Exercise set:
1) In the clustering excerpt, which three measures were chosen to compare cluster quality?
2) Return word for word the stretch of the clustering excerpt that starts at the words "When comparing cluster" and stops after "et al. 2010).".

Text extract:
------------------------------------------------

Table 7 Concept descriptions for 3 clusters formed with MHCC

Full size table

It can be further verified with principal component analysis in Fig. 6. The main difference between East and West coast comes from last quantile—in case of west trees, the difference between last and penultimate quantile covers a very large span—meaning that there is a low concentration of probabilities. In (a), due to the normalization factor where differences among quantiles have equal width, the dissimilarity along the last quantile does not overwrite similarities among other 6 quantiles used. Therefore, (a) offers us benefits over (b) by presenting new information that was not known with background knowledge about the dataset but this can be verified with other methods. Furthermore, it makes sure that differences in minimum and maximum values, that may have only low probabilities due to the fact that natural data has normal distribution, due not overwrite other similarities.

When comparing cluster quality, it can be visually followed that if we cut dendrograms in Fig. 5 when 3 clusters remain (the most optimal point), the formed concepts in (a) have better compactness than in (b). Formal comparison of cluster quality between formed microscopic and macroscopic HCC can be followed in Table 8. Three measures where chosen: Calinski–Harabasz (CH), Davies–Bouldin (DB) and Root-mean-square standard deviation (RMSSTD). CH index uses average between- and within-cluster sum of squares. Larger the value, better the cluster. DB also uses within-group and between-group distances to validate formed clusters. Smaller the value, better the cluster. RMSSTD considers only homogeneity within the cluster (Liu et al. 2010; Vendramin et al. 2010).

------------------------------------------------

Raw records:
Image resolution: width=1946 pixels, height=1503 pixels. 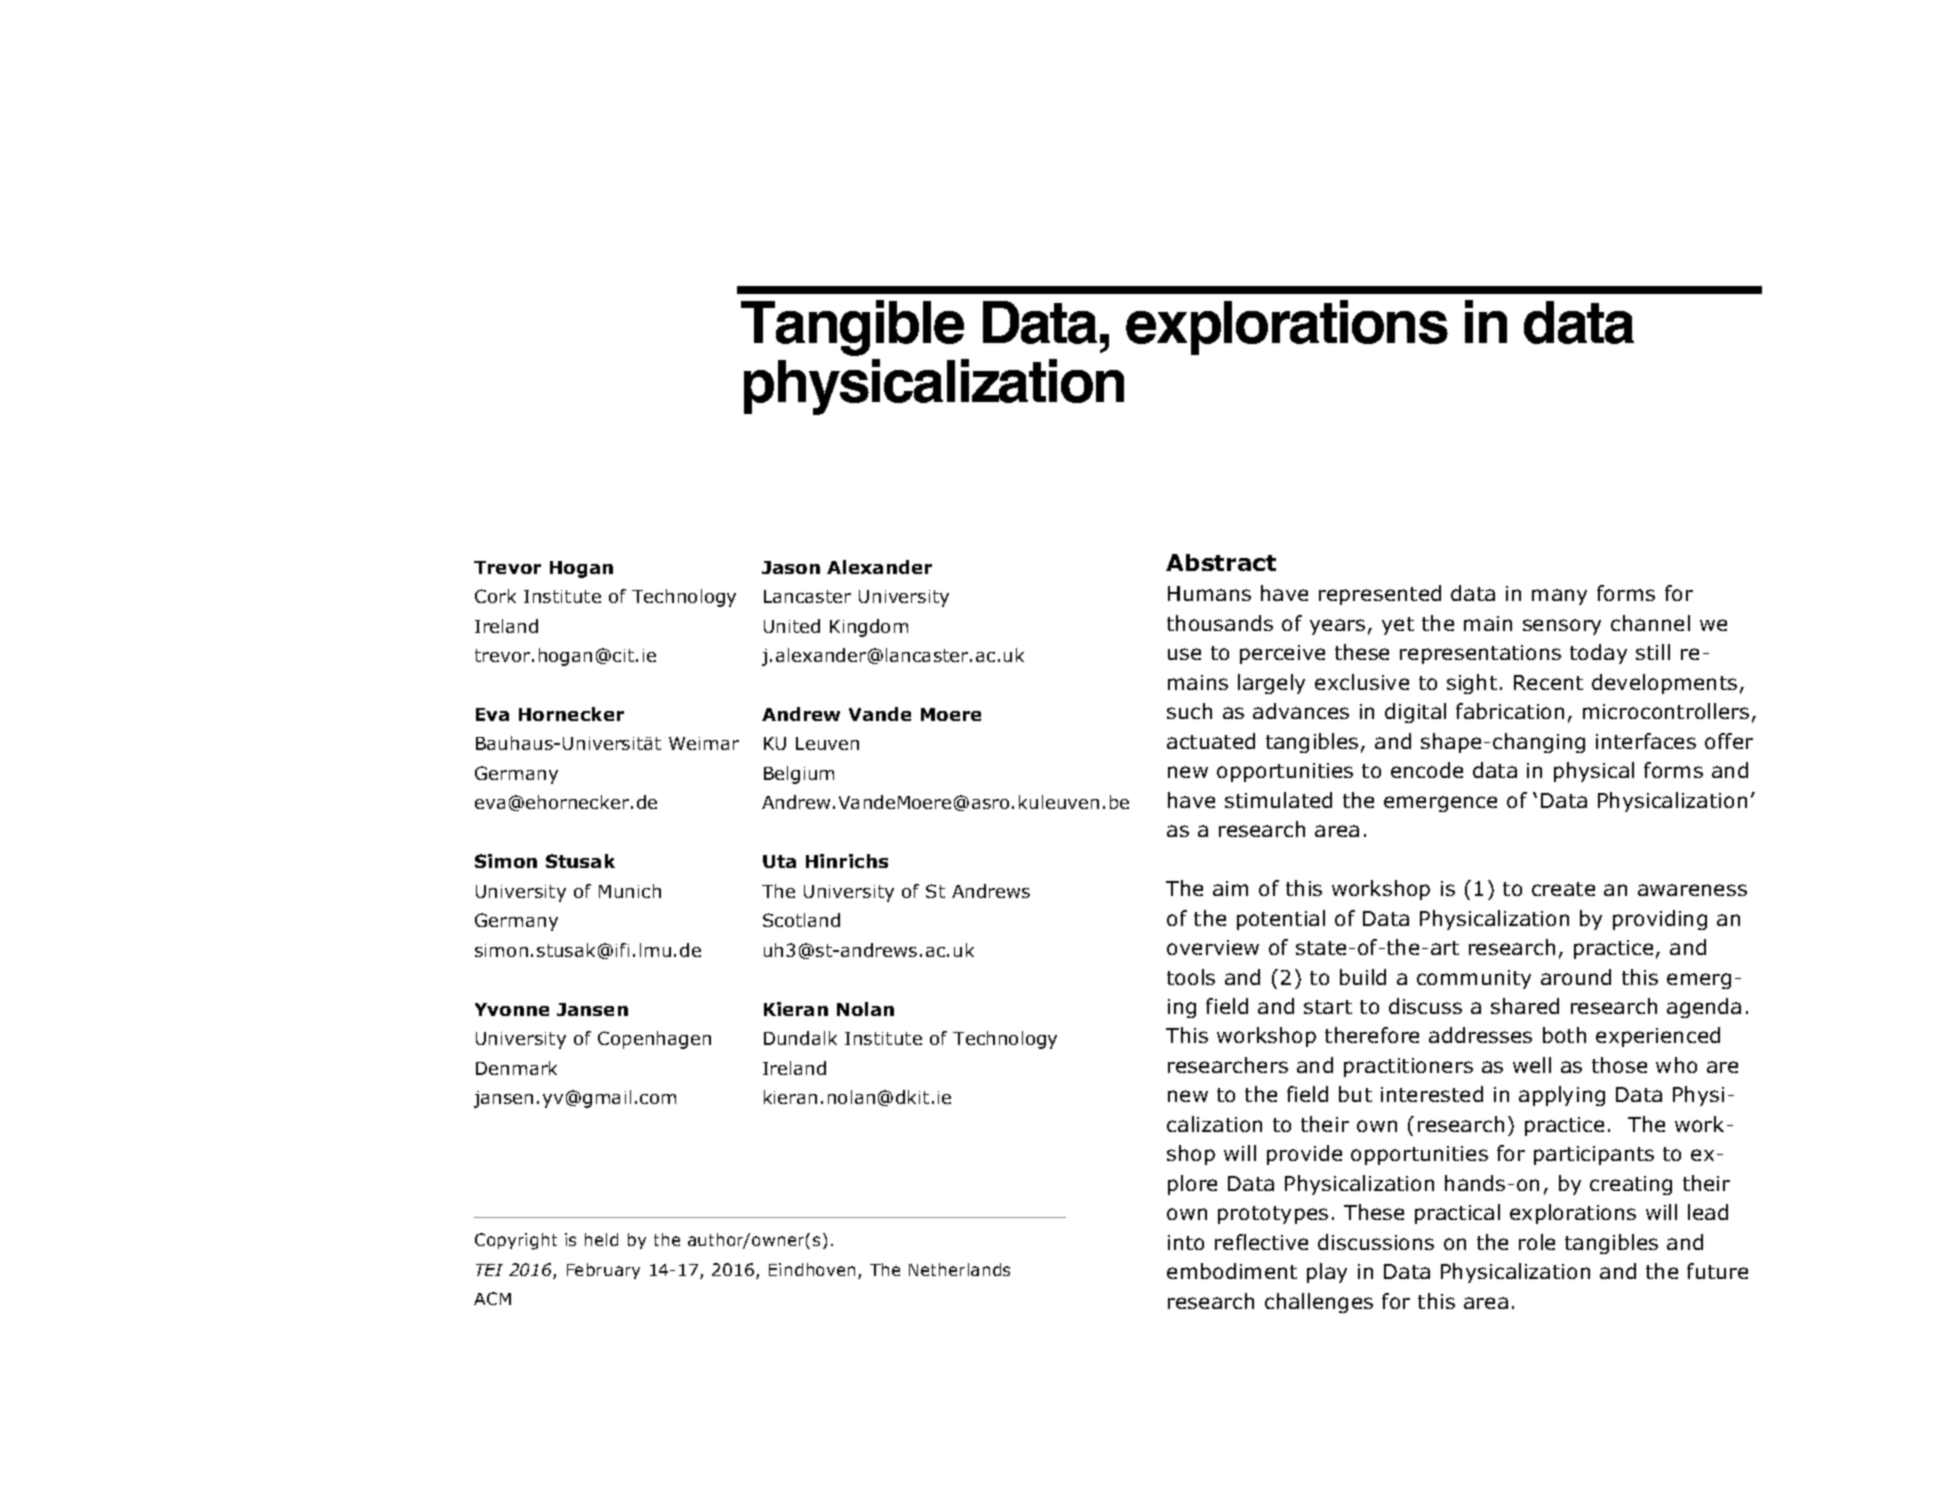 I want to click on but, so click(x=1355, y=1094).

------------------------------------------------

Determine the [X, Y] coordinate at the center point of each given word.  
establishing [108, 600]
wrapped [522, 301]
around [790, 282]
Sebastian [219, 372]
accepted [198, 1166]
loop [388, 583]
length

------------------------------------------------

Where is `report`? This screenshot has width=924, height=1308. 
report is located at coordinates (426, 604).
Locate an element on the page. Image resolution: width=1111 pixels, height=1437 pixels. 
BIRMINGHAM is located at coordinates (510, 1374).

------------------------------------------------

Answers given:
1) Calinski–Harabasz (CH), Davies–Bouldin (DB) and Root-mean-square standard deviation (RMSSTD).

2)
When comparing cluster quality, it can be visually followed that if we cut dendrograms in Fig. 5 when 3 clusters remain (the most optimal point), the formed concepts in (a) have better compactness than in (b). Formal comparison of cluster quality between formed microscopic and macroscopic HCC can be followed in Table 8. Three measures where chosen: Calinski–Harabasz (CH), Davies–Bouldin (DB) and Root-mean-square standard deviation (RMSSTD). CH index uses average between- and within-cluster sum of squares. Larger the value, better the cluster. DB also uses within-group and between-group distances to validate formed clusters. Smaller the value, better the cluster. RMSSTD considers only homogeneity within the cluster (Liu et al. 2010; Vendramin et al. 2010).